NO MIND LAND

(Projet en cours)

Commencé en 2015 et toujours en cours, No Mind Land est un projet photographique né d’une fascination profonde pour les atmosphères énigmatiques du Parc national des Écrins. Dans ces paysages mouvants et insaisissables, façonnés par la lente métamorphose des saisons, s’ouvre un vaste champ d’exploration sensible. Le territoire y apparaît à la fois comme un espace physique et comme une projection mentale : un lieu où le regard se perd, se suspend, puis se recompose.

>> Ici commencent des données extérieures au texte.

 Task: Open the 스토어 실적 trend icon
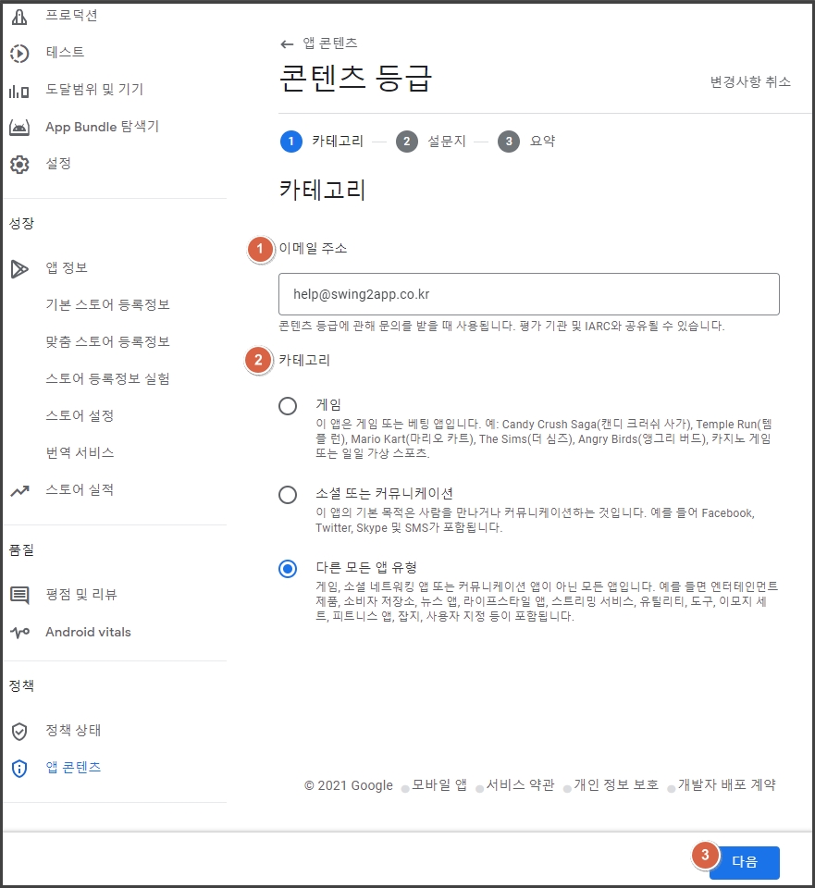(x=19, y=491)
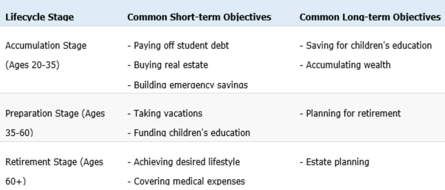Select the "Buying real estate" line

(171, 65)
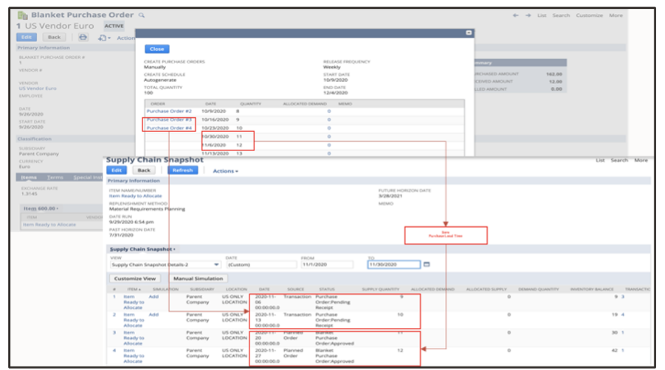Switch to the Items tab
The height and width of the screenshot is (370, 665).
29,178
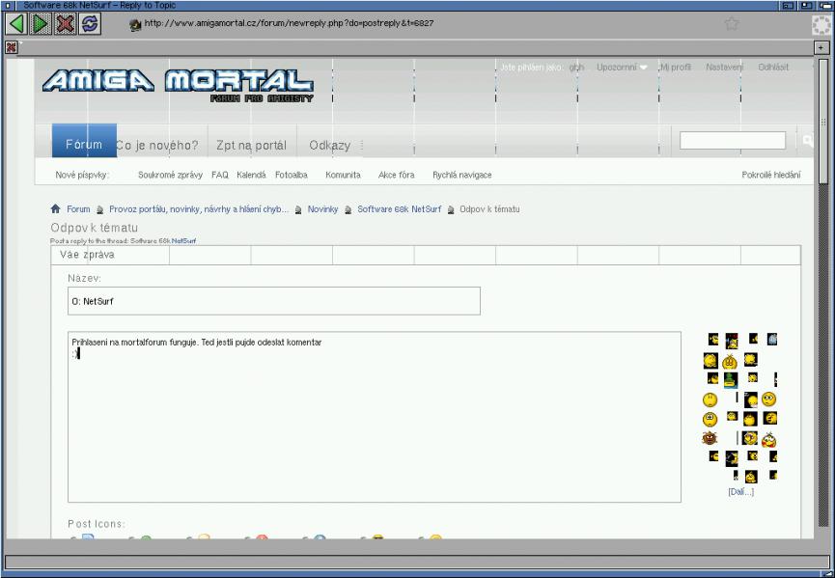The height and width of the screenshot is (578, 835).
Task: Open a new tab with the plus icon
Action: click(821, 46)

Le projet se déploie comme une recherche d’empreintes, invitant à s’attarder dans les interstices — zones de silence, fragments du réel où l’invisible devient perceptible. À travers la répétition des traversées et le retour cyclique des saisons, le récit évolue par strates successives. Chaque passage révèle une variation, une altération subtile, rappelant que le changement est une condition permanente, inscrite aussi bien dans le paysage que dans l’expérience humaine.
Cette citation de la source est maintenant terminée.